It has been difficult, these past few months. I am broke, and I am almost at the end of my wits. But strangely, I am still happy.
My sister moved in with us in March. Now, keep in mind, there are five of us in my family…and a dog. Well, there are also five of them…and a parrot (a loud, obnoxious, messy parrot).
I was expecting them to be closer to getting out of my house by now, but I can see that I am going to have to be the creator of their destinies very shortly in order for any change to occur. (I do admit that I cannot be too angry with the lapse in time. My sister had several trips to the EMR where she finally found out that she has a hypoactive thyroid condition, but she is medicated for that now.)
The problem I am having is that I have given them everything they have asked for, and yet any money around my house that I had anywhere is now missing. The money from my room, a twenty from my purse, all the money that wasn’t pennies from my kids’ bank, it’s all gone. I kinda knew this was going to happen. I was just hoping that with me things would be different.

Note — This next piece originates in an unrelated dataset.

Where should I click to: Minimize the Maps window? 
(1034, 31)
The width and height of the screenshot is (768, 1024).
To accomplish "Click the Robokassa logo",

I am glad that we have spent some time together, finally. We have been rather estranged for many years. It has also been excellent for the kids, and it is almost worth it just to see them getting along so well. Almost. I love the fact that everyone is getting to know one another, but I just can't shake the dread I feel when I think about the money. It's not even about the money, really. All in all, it's over $70, but it is so much more than that. I have given them everything they have asked me for. I have not said no to them unless I physically did not have it to give. And still, they found it necessary to steal from me. I opened my home, the home I so carefully built from the bottom up with my loving, and handling this wonderfully, husband. Well, at least I can say I tried. It bit me in the bottom, but I tried my best to help them change.